◆ Required action ◆
Although the records include pictures, print only the rest, exactly as written.

*** Task data ***

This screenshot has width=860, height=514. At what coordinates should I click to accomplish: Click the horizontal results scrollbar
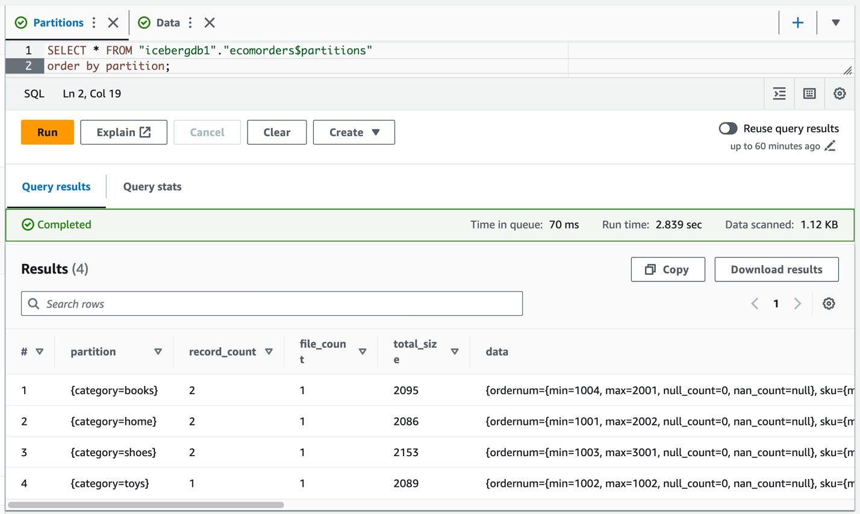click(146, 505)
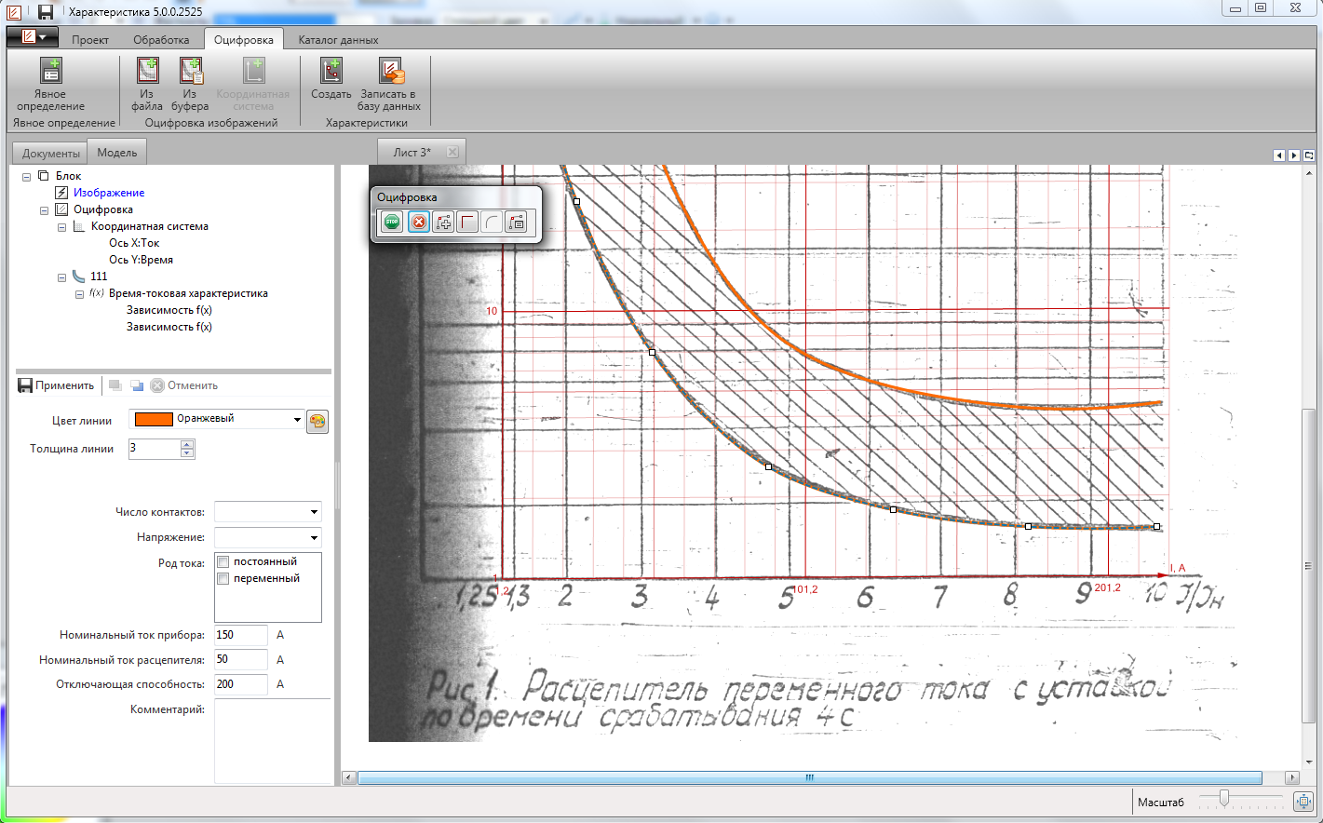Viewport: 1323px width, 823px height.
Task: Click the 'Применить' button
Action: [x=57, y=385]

*** End of Task data ***

◆ Task output ◆
This screenshot has width=860, height=514. At what coordinates should I click to accomplish: Click the horizontal results scrollbar
click(146, 505)
Viewport: 1323px width, 823px height.
Task: Click the 'Применить' button
Action: [x=57, y=385]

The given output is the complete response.